Journal of Neurosurgery ◽

10.3171/jns.1993.79.5.0729 ◽

1993 ◽

Vol 79 (5) ◽

pp. 729-735 ◽

Cited By ~ 101

Author(s):

David Barba ◽

Joseph Hardin ◽

Jasodhara Ray ◽

Fred H. Gage

Keyword(s):

Gene Therapy ◽

Brain Tumors ◽

Tumor Cells ◽

Wild Type ◽

Cns Disorders ◽

Content Type ◽

Potential Applications ◽

Ganciclovir Treatment ◽

The Brain ◽

Fine Print

✓ Gene therapy has many potential applications in central nervous system (CNS) disorders, including the selective killing of tumor cells in the brain. A rat brain tumor model was used to test the herpes simplex virus (HSV)-thymidine kinase (TK) gene for its ability to selectively kill C6 and 9L tumor cells in the brain following systemic administration of the nucleoside analog ganciclovir.
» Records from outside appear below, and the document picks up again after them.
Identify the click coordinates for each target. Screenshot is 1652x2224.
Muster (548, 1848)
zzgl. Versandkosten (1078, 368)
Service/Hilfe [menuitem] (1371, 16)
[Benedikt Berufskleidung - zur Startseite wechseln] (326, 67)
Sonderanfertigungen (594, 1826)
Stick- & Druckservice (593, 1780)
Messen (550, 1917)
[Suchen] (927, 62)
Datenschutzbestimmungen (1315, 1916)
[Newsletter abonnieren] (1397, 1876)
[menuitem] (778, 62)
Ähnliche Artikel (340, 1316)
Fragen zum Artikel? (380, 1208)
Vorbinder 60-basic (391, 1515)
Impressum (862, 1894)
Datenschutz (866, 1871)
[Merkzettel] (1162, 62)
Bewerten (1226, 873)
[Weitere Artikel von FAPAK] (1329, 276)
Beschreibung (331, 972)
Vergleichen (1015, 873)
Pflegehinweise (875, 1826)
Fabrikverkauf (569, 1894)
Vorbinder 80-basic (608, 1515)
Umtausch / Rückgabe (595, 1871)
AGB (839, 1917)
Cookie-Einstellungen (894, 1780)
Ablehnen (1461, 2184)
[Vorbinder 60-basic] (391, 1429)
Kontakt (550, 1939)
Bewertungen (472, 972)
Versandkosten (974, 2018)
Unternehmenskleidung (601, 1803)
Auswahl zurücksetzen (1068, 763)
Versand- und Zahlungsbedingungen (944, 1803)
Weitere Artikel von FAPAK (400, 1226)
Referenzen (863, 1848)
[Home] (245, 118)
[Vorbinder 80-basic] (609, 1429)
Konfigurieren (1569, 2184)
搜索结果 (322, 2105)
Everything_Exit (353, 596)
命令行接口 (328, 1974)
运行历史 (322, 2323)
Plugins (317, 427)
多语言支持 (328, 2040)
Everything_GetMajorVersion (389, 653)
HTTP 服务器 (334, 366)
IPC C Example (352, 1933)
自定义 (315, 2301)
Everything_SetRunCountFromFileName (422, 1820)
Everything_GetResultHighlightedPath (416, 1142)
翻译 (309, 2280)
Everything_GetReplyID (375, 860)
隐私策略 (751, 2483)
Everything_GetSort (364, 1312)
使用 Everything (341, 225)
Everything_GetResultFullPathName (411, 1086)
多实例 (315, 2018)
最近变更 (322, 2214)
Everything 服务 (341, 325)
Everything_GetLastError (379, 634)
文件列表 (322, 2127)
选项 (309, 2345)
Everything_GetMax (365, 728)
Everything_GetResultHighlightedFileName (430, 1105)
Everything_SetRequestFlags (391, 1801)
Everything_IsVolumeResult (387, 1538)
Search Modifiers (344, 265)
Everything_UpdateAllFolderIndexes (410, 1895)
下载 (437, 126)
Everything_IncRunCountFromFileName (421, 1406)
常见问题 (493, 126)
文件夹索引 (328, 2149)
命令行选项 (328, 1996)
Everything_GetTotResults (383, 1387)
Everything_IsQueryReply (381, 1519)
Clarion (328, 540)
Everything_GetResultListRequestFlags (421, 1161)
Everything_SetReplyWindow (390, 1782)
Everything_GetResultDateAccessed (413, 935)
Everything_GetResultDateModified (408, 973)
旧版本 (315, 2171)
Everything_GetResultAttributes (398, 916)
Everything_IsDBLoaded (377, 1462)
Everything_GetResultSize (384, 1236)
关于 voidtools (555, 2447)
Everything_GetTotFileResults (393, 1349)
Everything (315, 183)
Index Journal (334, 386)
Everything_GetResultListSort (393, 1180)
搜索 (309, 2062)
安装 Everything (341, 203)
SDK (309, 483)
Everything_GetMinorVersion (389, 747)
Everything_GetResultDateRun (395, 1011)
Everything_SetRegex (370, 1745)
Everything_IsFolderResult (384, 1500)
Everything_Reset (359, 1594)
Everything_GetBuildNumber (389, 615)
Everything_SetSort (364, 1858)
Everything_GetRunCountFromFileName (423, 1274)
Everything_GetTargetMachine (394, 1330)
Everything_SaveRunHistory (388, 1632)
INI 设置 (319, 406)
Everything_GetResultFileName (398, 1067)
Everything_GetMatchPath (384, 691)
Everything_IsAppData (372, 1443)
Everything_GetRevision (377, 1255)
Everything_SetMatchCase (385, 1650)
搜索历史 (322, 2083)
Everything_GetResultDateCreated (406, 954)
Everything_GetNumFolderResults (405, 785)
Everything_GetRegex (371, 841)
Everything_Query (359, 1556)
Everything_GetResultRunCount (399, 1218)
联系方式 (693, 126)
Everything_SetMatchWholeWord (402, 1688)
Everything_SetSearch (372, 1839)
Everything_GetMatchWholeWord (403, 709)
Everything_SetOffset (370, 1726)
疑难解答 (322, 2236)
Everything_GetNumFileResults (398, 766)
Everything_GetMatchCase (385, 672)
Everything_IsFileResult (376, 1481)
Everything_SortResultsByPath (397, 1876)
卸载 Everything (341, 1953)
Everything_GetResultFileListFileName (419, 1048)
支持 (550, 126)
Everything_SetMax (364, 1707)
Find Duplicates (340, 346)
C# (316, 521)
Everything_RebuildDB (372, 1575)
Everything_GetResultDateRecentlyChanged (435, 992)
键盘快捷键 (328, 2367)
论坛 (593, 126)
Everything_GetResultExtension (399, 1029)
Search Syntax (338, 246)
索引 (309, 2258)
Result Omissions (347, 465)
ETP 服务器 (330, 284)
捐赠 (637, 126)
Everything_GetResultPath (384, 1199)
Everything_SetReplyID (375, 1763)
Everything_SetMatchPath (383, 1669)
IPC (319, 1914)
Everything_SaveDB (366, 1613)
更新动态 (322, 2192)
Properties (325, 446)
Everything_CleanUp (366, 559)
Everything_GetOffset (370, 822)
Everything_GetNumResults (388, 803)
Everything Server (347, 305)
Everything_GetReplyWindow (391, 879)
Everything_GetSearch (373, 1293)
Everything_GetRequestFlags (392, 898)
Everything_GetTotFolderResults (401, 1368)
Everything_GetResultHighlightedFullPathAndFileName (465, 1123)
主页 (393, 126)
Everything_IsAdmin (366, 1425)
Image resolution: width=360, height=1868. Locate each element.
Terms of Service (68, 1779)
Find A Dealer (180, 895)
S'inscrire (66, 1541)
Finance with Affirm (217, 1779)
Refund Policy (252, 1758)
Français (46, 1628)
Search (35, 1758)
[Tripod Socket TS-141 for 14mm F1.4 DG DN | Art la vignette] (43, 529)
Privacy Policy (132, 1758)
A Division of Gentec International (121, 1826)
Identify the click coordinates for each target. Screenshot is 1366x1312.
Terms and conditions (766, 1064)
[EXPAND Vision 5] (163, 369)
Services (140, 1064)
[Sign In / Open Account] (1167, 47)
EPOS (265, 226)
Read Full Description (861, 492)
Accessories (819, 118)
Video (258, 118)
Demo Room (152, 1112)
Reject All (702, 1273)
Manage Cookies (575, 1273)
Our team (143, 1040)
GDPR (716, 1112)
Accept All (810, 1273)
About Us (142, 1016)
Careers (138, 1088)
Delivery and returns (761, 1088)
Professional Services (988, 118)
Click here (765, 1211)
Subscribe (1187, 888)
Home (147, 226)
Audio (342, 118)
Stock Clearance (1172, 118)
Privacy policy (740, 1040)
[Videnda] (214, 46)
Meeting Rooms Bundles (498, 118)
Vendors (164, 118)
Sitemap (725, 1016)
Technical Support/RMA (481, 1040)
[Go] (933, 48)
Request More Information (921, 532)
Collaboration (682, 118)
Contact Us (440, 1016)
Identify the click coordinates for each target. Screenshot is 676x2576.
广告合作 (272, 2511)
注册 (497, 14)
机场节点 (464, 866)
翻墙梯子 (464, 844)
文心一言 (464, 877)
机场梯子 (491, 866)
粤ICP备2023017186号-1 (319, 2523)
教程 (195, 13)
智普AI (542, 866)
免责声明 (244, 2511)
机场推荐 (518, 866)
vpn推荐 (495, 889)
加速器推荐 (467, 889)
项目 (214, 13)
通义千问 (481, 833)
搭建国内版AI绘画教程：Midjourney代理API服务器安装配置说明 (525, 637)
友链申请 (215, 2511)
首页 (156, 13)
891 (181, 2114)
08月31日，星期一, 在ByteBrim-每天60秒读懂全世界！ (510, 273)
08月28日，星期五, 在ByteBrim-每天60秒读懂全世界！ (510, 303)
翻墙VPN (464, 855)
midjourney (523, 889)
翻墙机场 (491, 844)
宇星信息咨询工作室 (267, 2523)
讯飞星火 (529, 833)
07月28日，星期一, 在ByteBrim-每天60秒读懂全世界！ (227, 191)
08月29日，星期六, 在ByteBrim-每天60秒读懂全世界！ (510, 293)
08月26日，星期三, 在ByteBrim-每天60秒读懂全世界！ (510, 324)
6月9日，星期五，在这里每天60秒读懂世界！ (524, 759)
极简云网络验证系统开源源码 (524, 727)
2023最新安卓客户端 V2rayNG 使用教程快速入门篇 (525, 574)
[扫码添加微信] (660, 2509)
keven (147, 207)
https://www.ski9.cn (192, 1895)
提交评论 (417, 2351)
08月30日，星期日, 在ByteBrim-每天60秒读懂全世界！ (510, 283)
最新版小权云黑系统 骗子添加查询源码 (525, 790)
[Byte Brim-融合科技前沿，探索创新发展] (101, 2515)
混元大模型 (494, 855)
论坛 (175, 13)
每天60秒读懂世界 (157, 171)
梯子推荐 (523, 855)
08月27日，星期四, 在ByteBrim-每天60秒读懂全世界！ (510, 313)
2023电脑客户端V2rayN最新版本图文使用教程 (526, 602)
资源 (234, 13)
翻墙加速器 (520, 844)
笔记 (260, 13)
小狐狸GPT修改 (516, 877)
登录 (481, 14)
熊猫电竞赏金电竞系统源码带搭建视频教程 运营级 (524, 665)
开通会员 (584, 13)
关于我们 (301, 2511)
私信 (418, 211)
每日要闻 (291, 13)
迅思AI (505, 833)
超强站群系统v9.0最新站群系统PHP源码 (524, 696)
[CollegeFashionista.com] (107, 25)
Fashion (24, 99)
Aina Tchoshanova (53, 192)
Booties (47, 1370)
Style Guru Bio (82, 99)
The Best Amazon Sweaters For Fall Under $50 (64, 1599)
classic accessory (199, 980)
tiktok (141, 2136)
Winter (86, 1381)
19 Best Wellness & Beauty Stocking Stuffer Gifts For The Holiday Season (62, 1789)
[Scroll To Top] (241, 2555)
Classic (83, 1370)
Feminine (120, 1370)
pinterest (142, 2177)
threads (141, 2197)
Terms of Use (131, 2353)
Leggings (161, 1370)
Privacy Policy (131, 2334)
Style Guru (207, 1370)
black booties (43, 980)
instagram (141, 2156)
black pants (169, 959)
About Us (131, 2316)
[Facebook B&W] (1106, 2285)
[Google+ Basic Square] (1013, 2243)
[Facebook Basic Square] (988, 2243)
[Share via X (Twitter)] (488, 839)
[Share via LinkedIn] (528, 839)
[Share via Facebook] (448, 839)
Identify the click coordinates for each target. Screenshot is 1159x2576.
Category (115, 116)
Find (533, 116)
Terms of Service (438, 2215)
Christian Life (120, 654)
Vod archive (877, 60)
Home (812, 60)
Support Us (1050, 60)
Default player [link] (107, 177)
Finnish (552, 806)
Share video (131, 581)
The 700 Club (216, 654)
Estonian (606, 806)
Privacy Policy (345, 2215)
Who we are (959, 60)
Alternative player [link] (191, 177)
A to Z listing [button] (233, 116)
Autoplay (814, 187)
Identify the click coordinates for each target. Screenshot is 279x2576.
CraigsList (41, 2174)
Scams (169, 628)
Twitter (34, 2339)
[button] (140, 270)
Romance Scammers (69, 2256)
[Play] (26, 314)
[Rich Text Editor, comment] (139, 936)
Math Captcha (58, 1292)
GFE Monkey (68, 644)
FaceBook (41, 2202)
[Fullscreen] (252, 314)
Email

The HSV-TK gene was introduced in vitro into tumor cells (C6-TK and 9L-TK), then these modified tumor cells were evaluated for their sensitivity to cell killing by ganciclovir. In a dose-response assay, both C6-TK and 9L-TK cells were 100 times more sensitive to killing by ganciclovir (median lethal dose: C6-TK, 0.1 µg ganciclovir/ml; C6, 5.0 µg ganciclovir/ml) than unmodified wild-type tumor cells or cultured fibroblasts. In vivo studies confirmed the ability of intraperitoneal ganciclovir administration to kill established brain tumors in rats as quantified by both stereological assessment of brain tumor volumes and studies of animal survival over 90 days. Rats with brain tumors established by intracerebral injection of wild-type or HSV-TK modified tumor cells or by a combination of wild-type and HSV-TK-modified cells were studied with and without ganciclovir treatments. Stereological methods determined that ganciclovir treatment eliminated tumors composed of HSV-TK-modified cells while control tumors grew as expected (p < 0.001). In survival studies, all 10 rats with 9L-TK tumors treated with ganciclovir survived 90 days while all untreated rats died within 25 days. Curiously, tumors composed of combinations of 9L and 9L-TK cells could be eliminated by ganciclovir treatments even when only one-half of the tumor cells carried the HSV-TK gene. While not completely understood, this additional tumor cell killing appears to be both tumor selective and local in nature. It is concluded that HSV-TK gene therapy with ganciclovir treatment does selectively kill tumor cells in the brain and has many potential applications in CNS disorders, including the treatment of cancer.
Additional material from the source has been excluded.